Oi mamis, como vai a vida aí, #seiláonde e #seiláse. 
Aqui tá tudo igual. Lutamos as mesmas lutas, brigamos pelas mesmas ninharias, damos murros nas mesmas pontas de faca.... Afiadas.


Se você resolvesse chegar agora, dar o ar da sua graça na minha casa, digo que você sentiria que não perdeu nada. Em todos os sentidos.

Sua prole, bem como a humanidade em geral, não evoluiu nada.
Era isso! Obrigada pelo seu melhor, porque foi isso que você me deu, e eu que me vire, é justo. 

Perdoa mamis pelos problemas que causei enquanto eu crescia nesse mundo inóspito e selvagem. 

Perdoa mamis pelas mágoas que atirei em seu coração enquanto eu não sabia ouvir nem mesmo o meu coração. 
E diga-se de passagem, ainda tem muita estática e ruídos surdos.... Nem sempre escuto o coração. 

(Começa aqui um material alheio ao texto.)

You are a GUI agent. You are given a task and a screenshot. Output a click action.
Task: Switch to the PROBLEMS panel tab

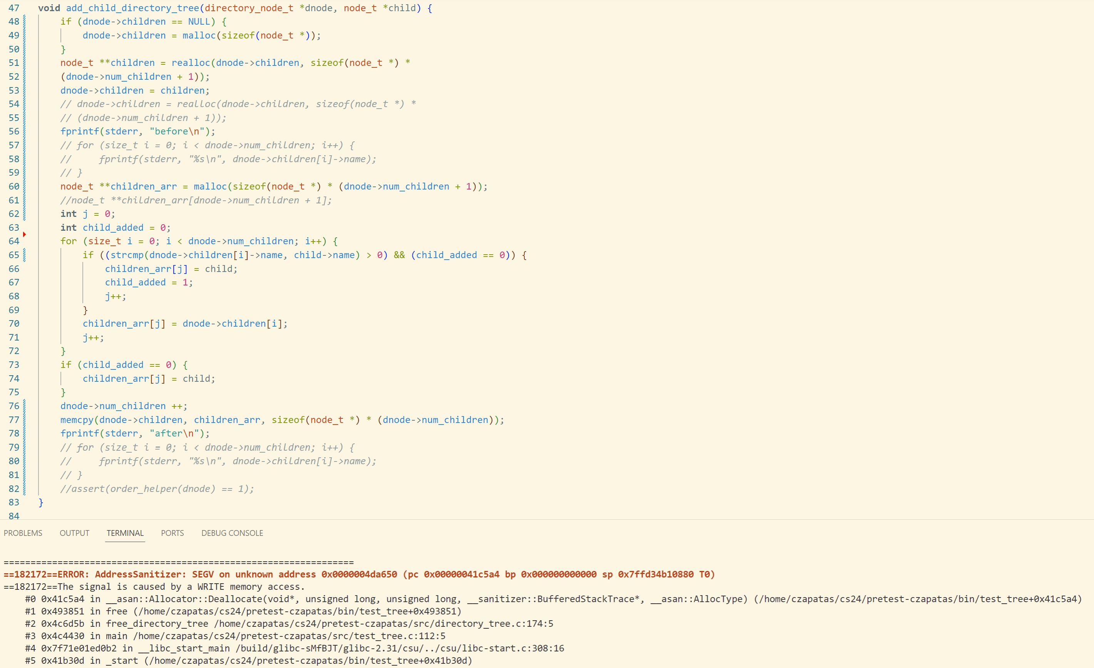point(23,533)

Mamis, tem uma notícia boa. Estou vivendo, resistindo, aprendendo. 

Pode parecer que eu #meacho, mas hoje eu sou uma pessoa melhor. 

Essa é a novidade. 

2 comentários:

{Λїtą}_ŞT disse...

Lindo recado, afiado como ponta de faca mas verdadeiramente lindo.
Desejo a vc um fim de semana cheio de alegrias...

Beijos

http://odiariodaescrava.blogspot.com.br/

Walkyria Rennó Suleiman disse...

{Λїtą}_ŞT

faca amolada...... a dor no corpo é besteira peto da dor da alma. Né não?